L’on-boarding è un vero e proprio processo, non un momento unico. Nelle imprese più evolute c’è il coinvolgimento del top management e formazione specifica per l’accoglienza e la fidelizzazione dei nuovi arrivati. Il tradizionale giro degli uffici con presentazione ai colleghi sta lasciando il posto a eventi più friendly e coinvolgenti: dall’aperitivo alla realizzazione di eventi aziendali veri e propri. L’analisi di Top Employers Italia.

onboarding

“Quello è il tuo ufficio. Buon lavoro!”. E dietro quella fredda cordialità da primo giorno di lavoro si percepisce spesso un “arrangiati”. No, non funziona più così. Almeno nelle aziende più avanzate, quelle dove le persone sono al centro del progetto d’impresa, quelle dove si sviluppano tecniche sempre più raffinate di on-boarding. Il processo di inserimento di nuove assunti in azienda  fa parte di un percorso definito e strutturato, un vero e proprio iter di formazione che coinvolge e responsabilizza tutta l’azienda, a partire dal top management. L’on-boarding è un tema sempre più al centro delle strategie dei settori Hr, un momento che rientra nel più complesso processo di rafforzamento del legame tra dipendente e azienda. (qui un approfondimento del Sole 24 Ore).

La ricerca

Lo confermano i dati 2019 della ricerca Top Employers – l’ente di certificazione globale delle eccellenze aziendali in ambito Hr, che nel 2019 ha certificato oltre 1.500 aziende in 118 Paesi del mondo, di cui 102 in Italia – che disegnano un nuovo modo di ‘dare il benvenuto’ ai nuovi colleghi. Non più un momento isolato, ma un primo passo di un processo formale e strutturato.

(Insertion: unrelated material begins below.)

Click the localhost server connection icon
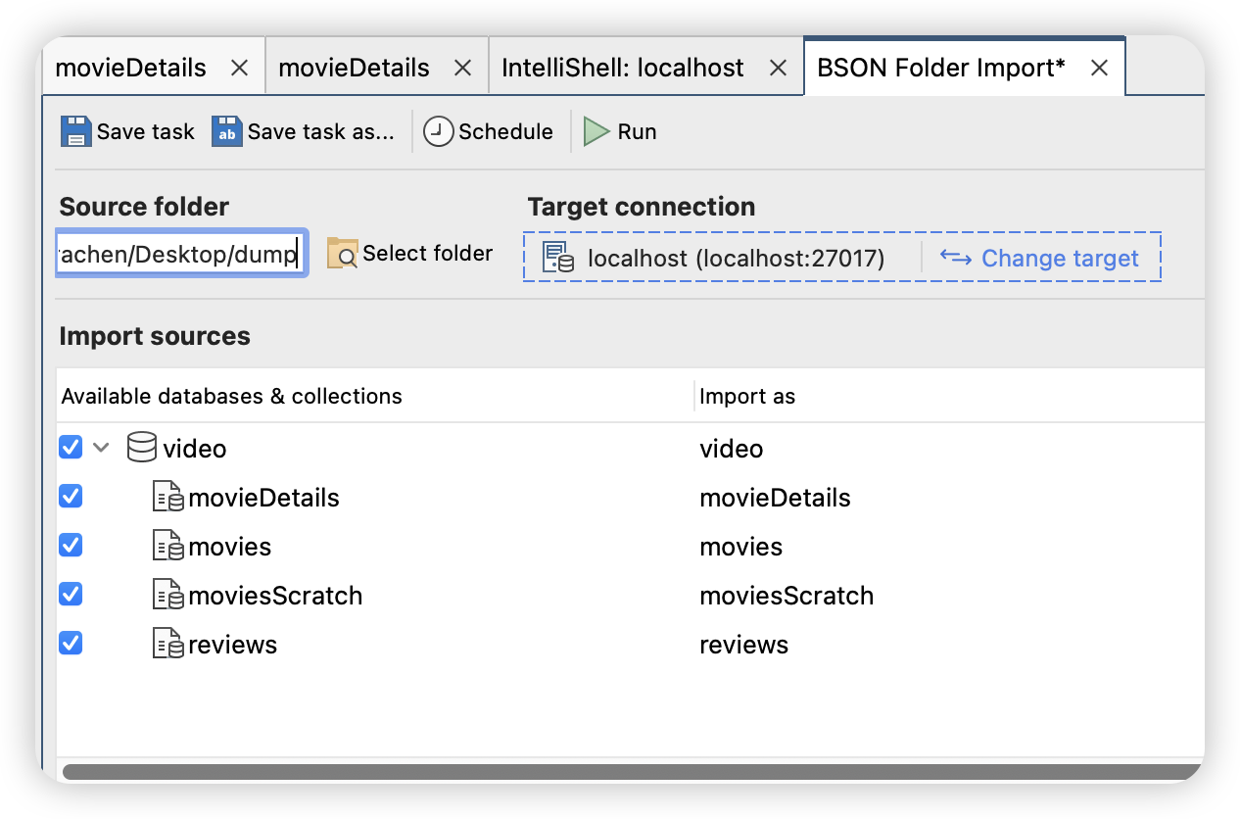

La quasi totalità delle aziende certificate Top Employers Italia (99%) ha una definizione chiara degli obiettivi del processo di on-boarding, il 96% ha una visione d’insieme di tale processo e delle singole fasi che lo caratterizzano e il 92% lo promuove come evento organizzato all’interno dell’azienda. I migliori processi di on-boarding hanno due caratteristiche: coinvolgono il top management e non sono momenti isolati, ma processi. Appunto. Dalla ricerca Top Employers emerge che il 96% delle imprese rende disponibili i leader aziendali nel processo di inserimento lavorativo, considerandolo nell’88% dei casi un processo continuo e non un momento isolato della vita aziendale e attivando nel 70% dei programmi di formazione dedicati ai manager, oltre a programmi di formazione introduttivi specifici per ogni ruolo nell’89% dei casi.

Le tecniche

Ci sono diversi modi di fare on-boarding e la tendenza è quella di superare il tradizionale giro degli uffici con presentazione ai colleghi per andare verso momenti più caldi, come può essere un aperitivo o un evento di benvenuto. Le strategie delle imprese Top Employers si concretizzano con gli impegni del top management di presentare personalmente i nuovi assunti nell’87%, nell’assicurarsi di incontrarli nei primi sei mesi di lavoro nel 90%, nel garantire l’affiancamento a ogni nuovo assunto nel 75%; in eventi di condivisione, benvenuto e networking nel 70%, che sorpassano, in percentuale, la condivisione sui social media interni, 56%.

Vantaggi

“I dati della ricerca confermano che l’on-boarding si sta affermando tra le aziende più evolute come un processo continuo, da armonizzare all’interno di una realtà aziendale, oltre che uno strumento di attrazione e fidelizzazione di talenti – ha dichiarato Davide Banterla, Senior Project Manager di Top Employers Institute  –  Un processo di on-boarding efficace e ben strutturato che valorizzi l’integrazione sociale e culturale dei nuovi assunti rappresenta un importante elemento di attrazione e fidelizzazione dei talenti, si traduce in una crescita anche a livello aziendale, e contribuisce al miglioramento generale del mondo del lavoro”.

Best practice

Top Employers Italia segnala due casi, tra le aziende certificate, di percorsi innovativi di on-boarding. Si tratta dell’Alten Java School Program, un percorso di formazione e sviluppo dedicato ai giovani di talento che vogliono gettare le basi per una carriera all’interno di Alten come sviluppatore Java, e la strategia utilizzata da Page Group, consapevole delle emozioni e del senso di smarrimento che accompagna i neo assunti il primo giorno di lavoro, per diminuire l’ansia favorendo l’integrazione attraverso socializzazione e mentoring.